Regarding the potentially Faster than light Neutrinos, it is vital to realize that only about one (1) Neutrino is detected by Italy’s OPERA every hour; that’s one Neutrino per hour.
Compare that to how every square centimeter on Earth (facing the Sun) encounters some 65 billion solar neutrinos per second.
When that single neutrino hits in Italy, its timed arrival is associated (extrapolated back) to a recorded proton pulse at CERN by using the time it would take for a photon to travel the same distance.
The Super Proton Synchrotron (SPS) sends pulses of protons so that they can be distinguished from a steady beam, but only one (1) neutrino is measured at the Italian detector, for every quadrillion protons fired from CERN’s SPS (16,111 neutrino hits for 10^20th protons fired over 3 years).
While OPERA researchers believe they know which pulse is sending the Neutrino detected, I am not at all confident that they know which proton (converted into pion, converted into muon-Neutrino, converted into) – neutrino they are measuring. It is not at all clear because there is just too little data at the detector.

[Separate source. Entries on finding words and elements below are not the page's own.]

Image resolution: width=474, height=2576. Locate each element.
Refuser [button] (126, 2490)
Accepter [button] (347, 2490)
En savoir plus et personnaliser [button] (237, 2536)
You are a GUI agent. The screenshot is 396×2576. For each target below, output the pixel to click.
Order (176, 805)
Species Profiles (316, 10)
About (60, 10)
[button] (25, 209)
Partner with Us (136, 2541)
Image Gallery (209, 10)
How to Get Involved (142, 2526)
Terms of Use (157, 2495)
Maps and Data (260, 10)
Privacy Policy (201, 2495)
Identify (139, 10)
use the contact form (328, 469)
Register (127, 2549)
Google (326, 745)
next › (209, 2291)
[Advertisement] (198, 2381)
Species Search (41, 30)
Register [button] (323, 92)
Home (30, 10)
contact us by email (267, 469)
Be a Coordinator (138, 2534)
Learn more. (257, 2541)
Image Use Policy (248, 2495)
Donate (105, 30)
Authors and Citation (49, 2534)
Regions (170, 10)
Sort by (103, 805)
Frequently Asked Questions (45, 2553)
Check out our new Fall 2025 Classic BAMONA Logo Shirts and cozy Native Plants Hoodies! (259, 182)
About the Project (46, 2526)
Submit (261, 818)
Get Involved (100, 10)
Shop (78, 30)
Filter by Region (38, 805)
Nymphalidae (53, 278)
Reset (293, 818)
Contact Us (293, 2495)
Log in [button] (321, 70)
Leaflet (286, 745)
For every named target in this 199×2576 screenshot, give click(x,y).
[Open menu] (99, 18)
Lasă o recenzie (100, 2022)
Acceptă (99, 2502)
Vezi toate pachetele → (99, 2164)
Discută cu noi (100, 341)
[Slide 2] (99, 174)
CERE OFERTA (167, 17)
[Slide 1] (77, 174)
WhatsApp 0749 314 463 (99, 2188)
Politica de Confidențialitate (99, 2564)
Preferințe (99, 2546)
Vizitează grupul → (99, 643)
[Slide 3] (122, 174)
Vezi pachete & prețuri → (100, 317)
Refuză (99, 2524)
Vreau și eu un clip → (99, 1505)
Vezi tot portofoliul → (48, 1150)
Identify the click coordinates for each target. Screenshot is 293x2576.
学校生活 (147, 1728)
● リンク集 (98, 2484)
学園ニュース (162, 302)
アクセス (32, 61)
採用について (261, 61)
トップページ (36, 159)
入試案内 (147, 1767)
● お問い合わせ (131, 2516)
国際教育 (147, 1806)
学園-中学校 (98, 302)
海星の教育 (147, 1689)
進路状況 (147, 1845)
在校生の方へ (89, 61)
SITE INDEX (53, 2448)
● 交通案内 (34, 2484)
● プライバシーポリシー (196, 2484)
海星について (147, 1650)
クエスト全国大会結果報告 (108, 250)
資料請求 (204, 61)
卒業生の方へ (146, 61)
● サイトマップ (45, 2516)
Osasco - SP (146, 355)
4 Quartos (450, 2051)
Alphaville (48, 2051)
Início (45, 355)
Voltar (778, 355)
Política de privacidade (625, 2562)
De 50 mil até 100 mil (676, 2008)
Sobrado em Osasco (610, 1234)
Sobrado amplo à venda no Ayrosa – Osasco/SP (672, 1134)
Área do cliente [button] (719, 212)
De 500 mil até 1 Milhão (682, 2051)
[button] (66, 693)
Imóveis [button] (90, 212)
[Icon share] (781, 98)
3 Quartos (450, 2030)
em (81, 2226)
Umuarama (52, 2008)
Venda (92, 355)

Paraphrasing Mitchell Porter:
This is a statistical analysis. They are not matching up an individual detection at the emitter in Switzerland with an individual detection at the detector in Italy; they are taking averages and measuring statistical distributions. The interpretation of the starting time depends on which model of meson decay is employed.
To improve the experiment I would like to see clear pulses of detections (as opposed to one hit per hour). To do so they might consider increasing the proton beam density by at least 3, and probably 4 or 5 magnitudes until they get neutrino hits on the order of 1,000 to 10,000 per hour.